## PROVIDED MATERIAL
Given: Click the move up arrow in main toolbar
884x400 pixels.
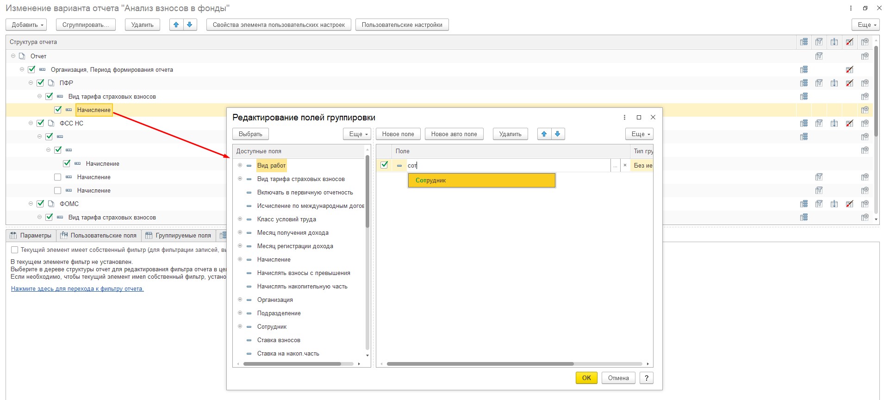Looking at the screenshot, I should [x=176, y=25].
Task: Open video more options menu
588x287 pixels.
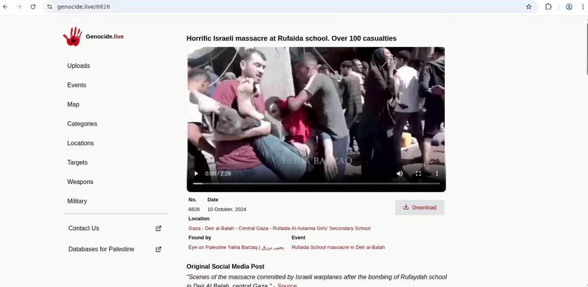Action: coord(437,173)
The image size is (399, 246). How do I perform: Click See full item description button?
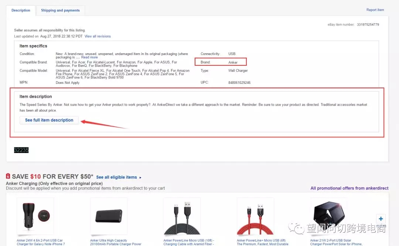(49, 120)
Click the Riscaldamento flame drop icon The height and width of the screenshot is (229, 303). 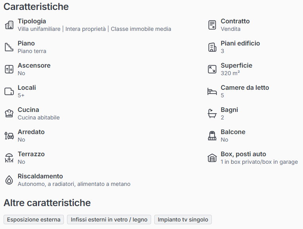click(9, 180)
==
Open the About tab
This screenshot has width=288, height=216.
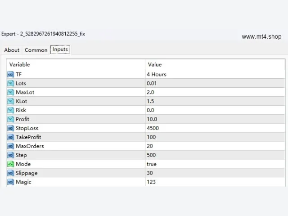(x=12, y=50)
==
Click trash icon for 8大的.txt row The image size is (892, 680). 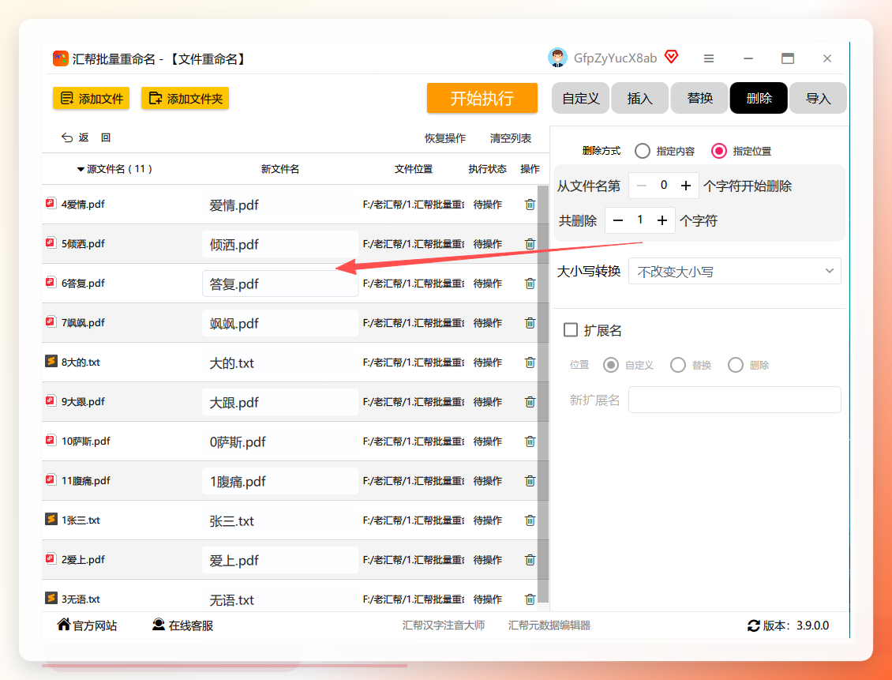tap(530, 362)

## TASK REQUIREMENTS
Find the word "Open" in the records and pull out each line that has it.

## ANSWER TO THIS TASK
Task: Open video more options menu
Open the About tab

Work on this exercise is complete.